A Power Efficient Multichannel Neurostimulator Based on the Ultra High Frequency Technique for Transcranial Direct Current Stimulation Applications

Abstract

Transcranial direct current stimulation (tDCS) is a noninvasive technique, allowing for the reversible modulation of activity in particular brain regions. TDCS has obtained much scientific interest and it promises many potential benefits to the patients.

However, tDCS that is performed today is almost the same with the method that was used 20 years ago (applying 2 mA current, during a 20 min session, using two large surface sponge electrodes). The tDCS module of the future must be characterized by increased portability, battery life and focality.

Many commercially available devices have very low power efficiency, leaving space for the design of low power consumption tDCS devices. Power efficient tDCS modules will also need lower battery capacity and thus lighter batteries, increasing the portability of the system. Regarding focality, there is increased interest from the researchers and physicians for multichannel devices that use small diameter electrodes. These devices can increase the focality and the accuracy of the delivered currents offering more targeted therapies.
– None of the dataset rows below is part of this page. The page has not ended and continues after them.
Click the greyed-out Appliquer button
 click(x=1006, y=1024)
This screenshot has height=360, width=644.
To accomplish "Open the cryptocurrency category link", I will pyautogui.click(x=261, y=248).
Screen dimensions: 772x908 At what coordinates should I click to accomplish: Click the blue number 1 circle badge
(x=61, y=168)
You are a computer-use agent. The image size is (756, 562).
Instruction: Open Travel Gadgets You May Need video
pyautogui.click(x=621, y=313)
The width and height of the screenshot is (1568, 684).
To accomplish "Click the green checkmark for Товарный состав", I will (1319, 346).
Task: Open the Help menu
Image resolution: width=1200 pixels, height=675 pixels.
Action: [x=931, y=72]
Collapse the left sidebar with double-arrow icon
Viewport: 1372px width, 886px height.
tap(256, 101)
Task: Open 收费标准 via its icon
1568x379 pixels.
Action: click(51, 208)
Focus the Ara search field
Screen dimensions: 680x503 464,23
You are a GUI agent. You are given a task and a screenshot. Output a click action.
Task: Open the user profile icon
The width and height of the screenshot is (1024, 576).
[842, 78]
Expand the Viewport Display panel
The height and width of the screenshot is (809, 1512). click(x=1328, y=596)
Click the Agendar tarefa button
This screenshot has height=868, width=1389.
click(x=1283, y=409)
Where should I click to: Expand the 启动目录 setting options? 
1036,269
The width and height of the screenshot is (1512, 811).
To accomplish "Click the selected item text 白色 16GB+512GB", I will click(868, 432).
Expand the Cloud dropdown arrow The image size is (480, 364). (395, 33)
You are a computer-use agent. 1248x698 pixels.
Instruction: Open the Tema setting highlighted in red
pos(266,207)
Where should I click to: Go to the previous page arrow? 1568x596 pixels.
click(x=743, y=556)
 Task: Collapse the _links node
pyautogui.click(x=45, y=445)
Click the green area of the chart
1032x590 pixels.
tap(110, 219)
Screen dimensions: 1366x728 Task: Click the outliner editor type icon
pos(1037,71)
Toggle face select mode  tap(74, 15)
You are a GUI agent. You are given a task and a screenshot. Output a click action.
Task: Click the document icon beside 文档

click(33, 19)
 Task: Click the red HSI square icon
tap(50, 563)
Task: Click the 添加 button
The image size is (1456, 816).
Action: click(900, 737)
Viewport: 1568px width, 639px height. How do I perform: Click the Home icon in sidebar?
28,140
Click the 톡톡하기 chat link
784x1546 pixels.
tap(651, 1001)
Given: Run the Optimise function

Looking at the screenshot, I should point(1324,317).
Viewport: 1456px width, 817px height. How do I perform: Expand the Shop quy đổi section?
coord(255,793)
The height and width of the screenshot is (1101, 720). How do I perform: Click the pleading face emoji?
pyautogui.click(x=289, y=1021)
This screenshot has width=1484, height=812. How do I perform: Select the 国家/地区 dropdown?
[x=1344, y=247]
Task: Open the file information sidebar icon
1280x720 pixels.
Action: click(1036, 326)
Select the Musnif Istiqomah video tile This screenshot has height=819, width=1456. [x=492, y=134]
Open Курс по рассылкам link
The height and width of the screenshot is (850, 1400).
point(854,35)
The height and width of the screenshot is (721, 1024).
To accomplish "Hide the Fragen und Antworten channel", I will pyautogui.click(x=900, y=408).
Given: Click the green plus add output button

In this thesis, the realization of a novel, low power, multichannel stimulation module, made with discrete components, which uses the ultra high frequency (UHF) technique for tDCS applications is implemented. With this approach, the technological benefits of the UHF stimulation technique, regarding increased multichannel power efficiency, are derived, combined with a cost effective, low scale production method. Moreover, contrary to previous integrated circuit (IC) realizations, current control feedback is added to the system.

In this thesis, three prototypes are fabricated, with the last one being an eight channel module that can be supplied from a 3.5 V battery and has a very linear relationship between the selected DAC’s codes and the output delivered current and, at the same time, being able to stimulate a wide range of loads (0.148 - 10.11 kΩ) up to 2 mA. Furthermore, the employed novel boost technique shows 40.57% maximum improvement of the power efficiency, compared to the use of a conventional buck-boost converter. Moreover, the feedback system shows significant robustness, achieving only 7.6% output current divergence for 6731% change of the output load’s impedance. The module has 4 μΑ resolution, which is translated to 0.2% of the maximum delivered current. Except from the high resolution, the system also has a fast transient response, which is less than 2.1 ms. Additionally, when one channel is active, the stimulator shows 43.84% maximum power efficiency. The aforementioned power efficiency is 23.49% higher than the maximum efficiency of state of the art adaptive voltage current source implementations. Additionally, the multichannel system was tested in real life scenarios and its efficiency was compared to a fixed voltage current source module. The system achieved 37.57%, 45.47% and 11.59% power efficiency improvements for two, four and eight channels respectively.

Hence, a novel, multichannel module, with current feedback, is created that offers both high accuracy and improved multichannel power efficiency. The proposed system offers significant benefits compared to the existing solutions. Therefore, the system can be used for future implementations of power efficient multichannel tDCS devices.